In 1789, there was a “laying of alleys in the Paxtang meeting house.” Wooden aisles or sections of flooring were installed over the hard-packed dirt floor and each family built their own pews based on available material and the carpentry skills of the family. They were also arranged in what we would call today as “stadium seating” as the back pews were slightly higher than the front. The overall floor plan would be the same as we have now except we would not have the pew uniformity of construction, size, and color that we have today.
In 1808 the beams were enclosed with a ceiling of yellow pine and it was painted white. Pine partitions were built on each end of the church. The western vestibule had pews resting on dirt floors with a brick passage from the door. The eastern side had a wood floor. Two large wood stoves were placed in the long aisle for heat and the smoke went into the loft.

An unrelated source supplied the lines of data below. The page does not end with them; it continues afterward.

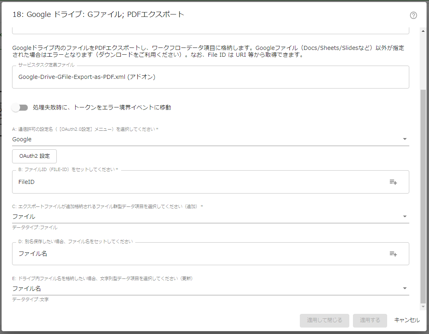
Task: Click the scrollbar down arrow
Action: point(423,306)
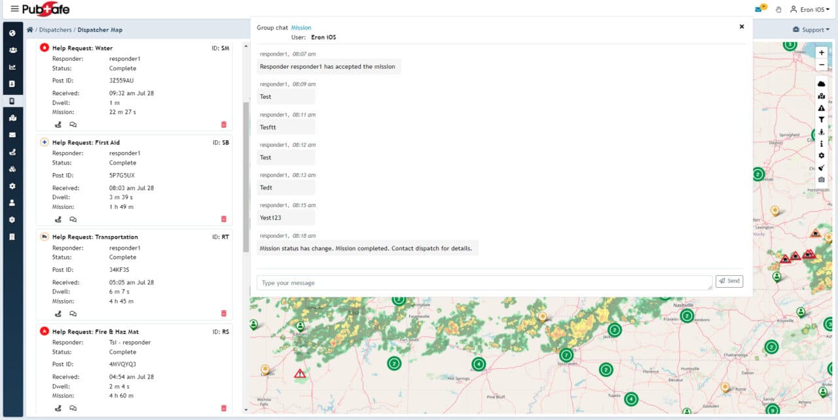The width and height of the screenshot is (838, 420).
Task: Click the alerts warning icon on the map toolbar
Action: [822, 107]
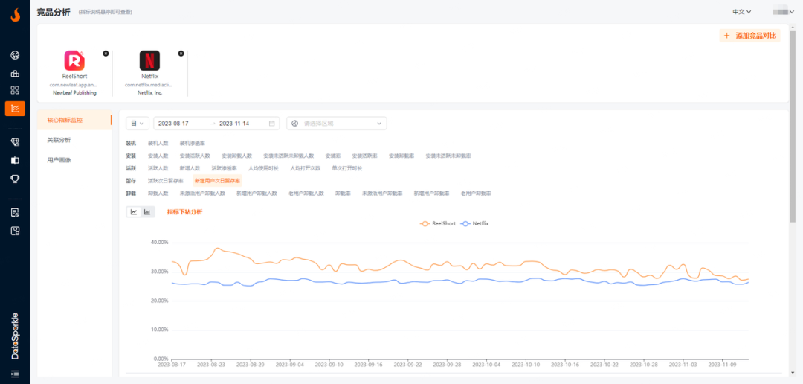Click the start date 2023-08-17 field
Viewport: 803px width, 384px height.
(173, 124)
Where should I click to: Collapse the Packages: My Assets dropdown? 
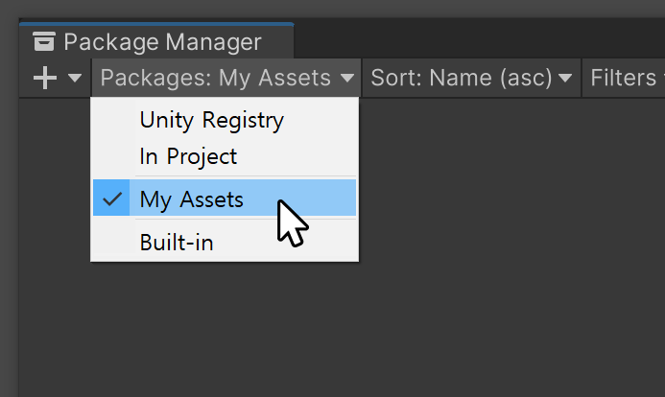(x=226, y=79)
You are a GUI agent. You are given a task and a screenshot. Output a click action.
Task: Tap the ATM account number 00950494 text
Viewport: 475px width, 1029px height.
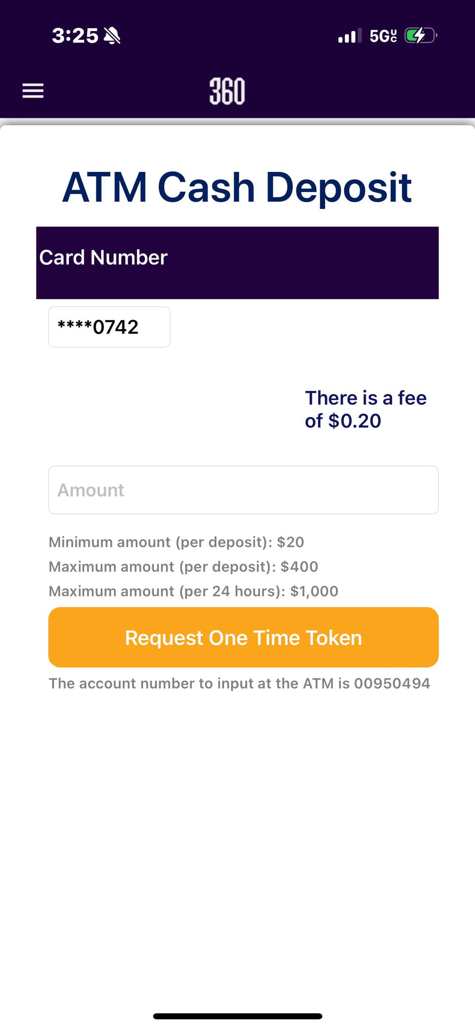click(x=239, y=683)
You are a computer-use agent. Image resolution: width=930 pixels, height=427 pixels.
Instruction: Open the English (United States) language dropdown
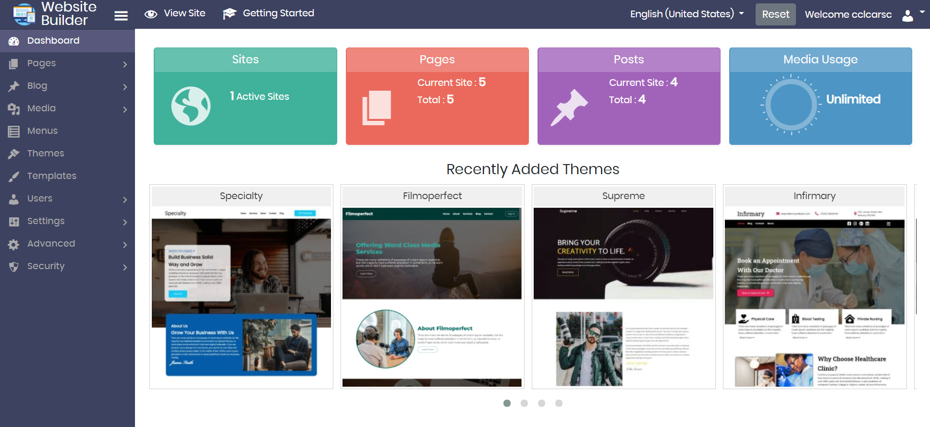(x=687, y=14)
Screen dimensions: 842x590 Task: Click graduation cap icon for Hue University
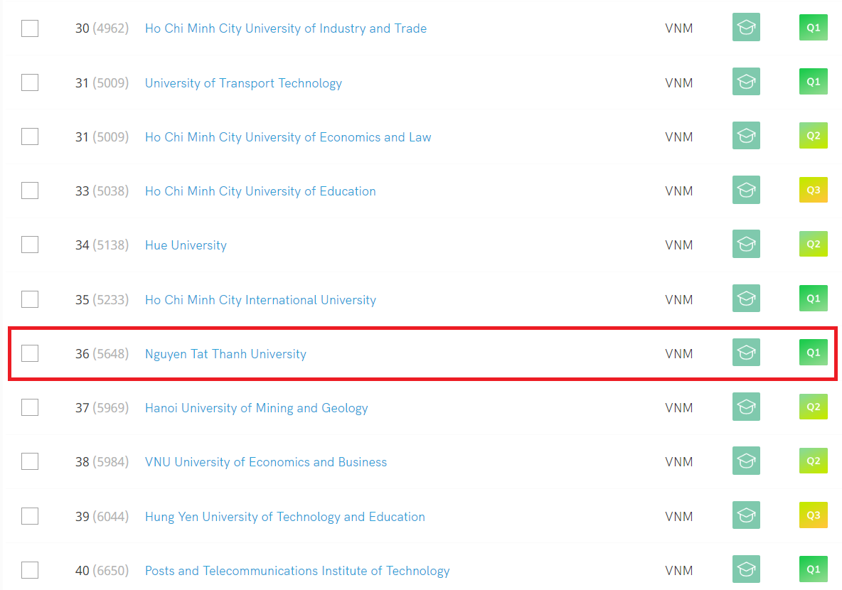point(746,245)
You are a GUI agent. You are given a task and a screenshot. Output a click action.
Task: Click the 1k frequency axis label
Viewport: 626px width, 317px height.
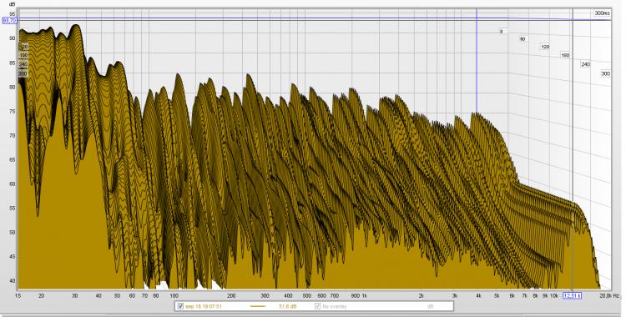pos(364,296)
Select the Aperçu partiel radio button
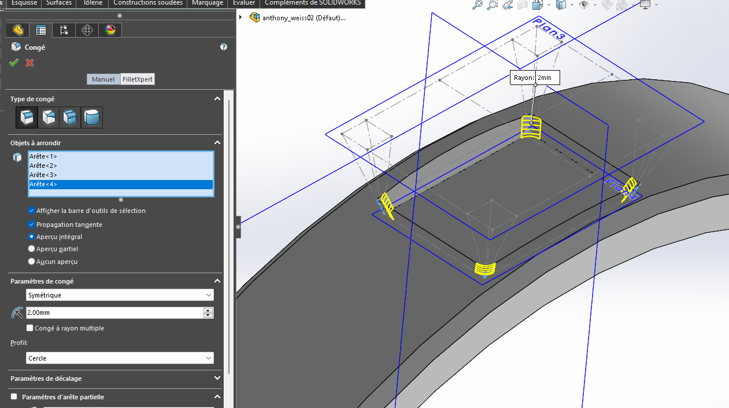 [x=31, y=249]
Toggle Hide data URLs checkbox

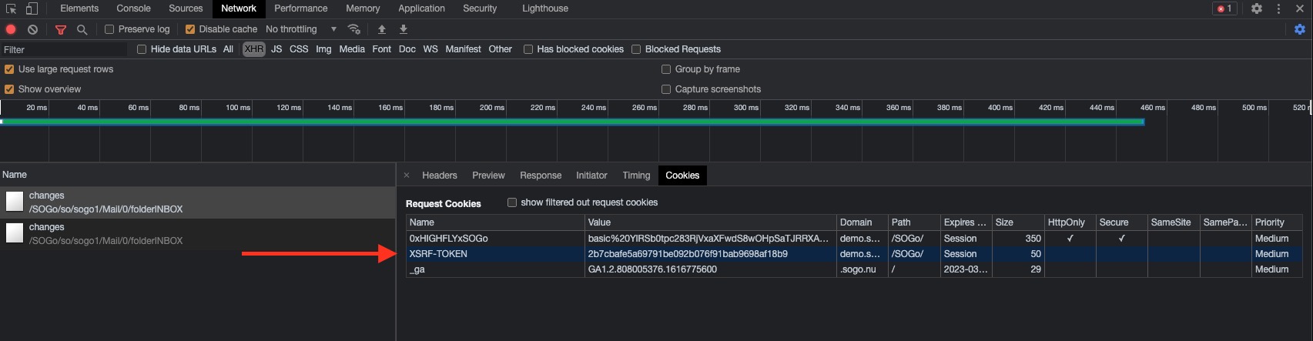pos(142,49)
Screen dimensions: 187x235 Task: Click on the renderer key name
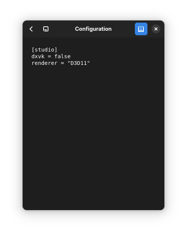(x=44, y=63)
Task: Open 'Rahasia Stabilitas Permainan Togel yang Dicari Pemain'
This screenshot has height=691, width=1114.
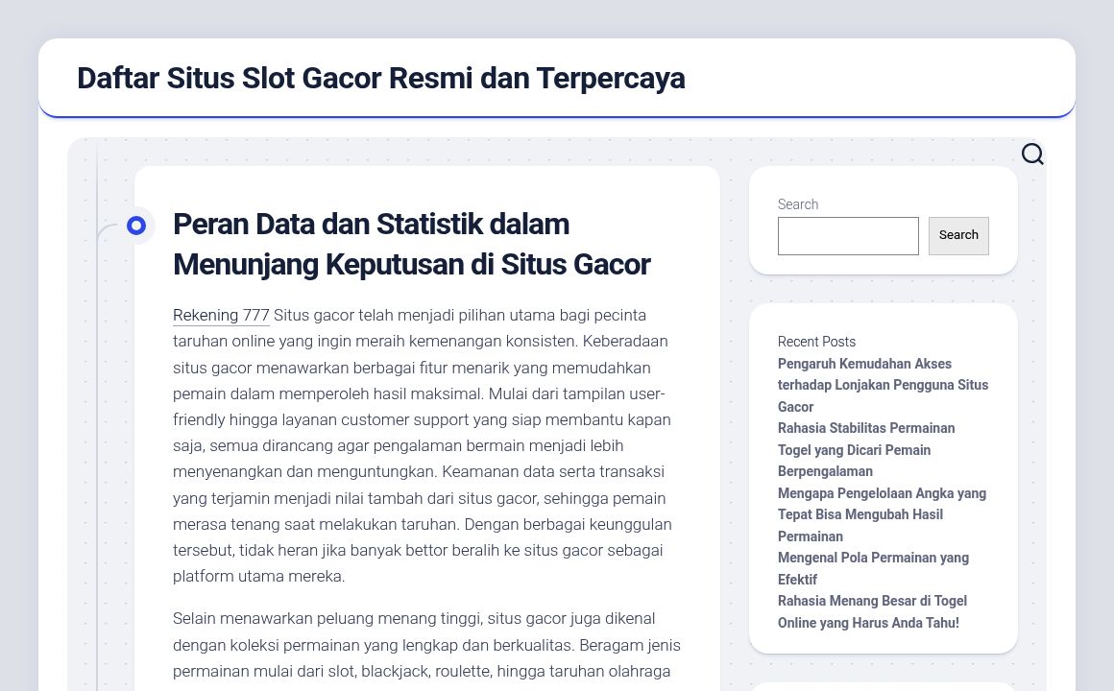Action: 866,449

In 1847, the interior was gutted and the western partition was removed. The western door was walled up and a new pulpit was built in front of it. Rev. Elder’s old pulpit was torn down and keepsakes were made from it –an example of which can be seen in the display case by the elevator entrance. Additionally, the small window behind the old pulpit was walled up and the ceiling and walls were plastered for the first time. Wood stoves were exchanged for coal stoves and their pipes were joined to form a wing to enter a chimney. A picture in the archives room across from the communion plates shows the walled-in door and a chimney. A new wood floor was laid over the whole building and the seating arrangement was changed and new pews ordered. Now the pews faced west towards the pulpit. The north side had one long section of pews and the south side had two smaller sections to allow entrance through the south door. Additionally, there was a group of “amen” pews on either side of the pulpit. The pews were straight, wooden, high-back seats painted white with a mahogany rail. There were reported to be “fearful to sit in.” Shortly after, a carpet and green Venetian blinds were added to make it up to date for the 1850’s.